Date2013-01-21 - 2013-01-23

Deadline2012-10-15

VenueBerlin, Germany Germany

Keywords

Websitehttp://www.hipeac.net/hipeac2013

Topics/Call fo Papers

While technology is scaling well into the nanometer era, design of reliable, dependable and verifiable systems emerges as one of the most prominent design challenges. The increasing rate of intermittent and permanent faults due to design errors, device variability and manufacturing defects (including wear-outs), environmental impact and aging of devices (degradation) rises significantly as device size and power supply voltage shrink. Process variation also shifts the traditional deterministic design methodology towards a more stochastic and unorthodox design paradigm.

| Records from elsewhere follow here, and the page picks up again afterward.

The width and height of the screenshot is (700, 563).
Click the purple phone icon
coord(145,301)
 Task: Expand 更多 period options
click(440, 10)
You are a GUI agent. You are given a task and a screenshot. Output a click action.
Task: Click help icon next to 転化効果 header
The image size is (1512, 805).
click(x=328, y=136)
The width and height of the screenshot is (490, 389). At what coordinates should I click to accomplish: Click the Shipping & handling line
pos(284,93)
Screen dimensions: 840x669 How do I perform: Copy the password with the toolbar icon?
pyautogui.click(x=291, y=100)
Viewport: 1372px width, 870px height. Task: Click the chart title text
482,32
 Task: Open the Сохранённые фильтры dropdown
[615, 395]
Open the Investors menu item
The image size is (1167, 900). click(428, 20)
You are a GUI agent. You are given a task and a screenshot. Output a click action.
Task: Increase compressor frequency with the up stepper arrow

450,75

The increased design complexity, increased device parameter variations due to manufacturing and lithographic defects, reduced noise margins resulting from the power supply voltage reduction, and the increase of noise due to crosstalk and power supply, all call for a design environment where traditional design methodologies are no longer effective. These cause further challenges in completing design verification and manufacturing tests; such effects manifest as inherent unreliability of the components, redefining the design and test paradigm for next-generation computing systems.

Additionally, energy reduction and performance enhancement techniques force designs to run near zero margins, and factors which cannot be controlled such as soft errors, thermal impact and aging result in an increased occurrence of transient and hard faults in computing systems.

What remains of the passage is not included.